## WRITTEN INSTRUCTION
Copy each of the records below word for word, keeping every line as it stands.

====

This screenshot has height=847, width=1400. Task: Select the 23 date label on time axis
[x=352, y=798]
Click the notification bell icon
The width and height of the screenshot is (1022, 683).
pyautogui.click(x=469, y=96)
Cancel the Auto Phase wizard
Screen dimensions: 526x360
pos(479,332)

====

## RESPONSE
This screenshot has height=847, width=1400. Task: Select the 23 date label on time axis
[x=352, y=798]
Click the notification bell icon
The width and height of the screenshot is (1022, 683).
pyautogui.click(x=469, y=96)
Cancel the Auto Phase wizard
Screen dimensions: 526x360
pos(479,332)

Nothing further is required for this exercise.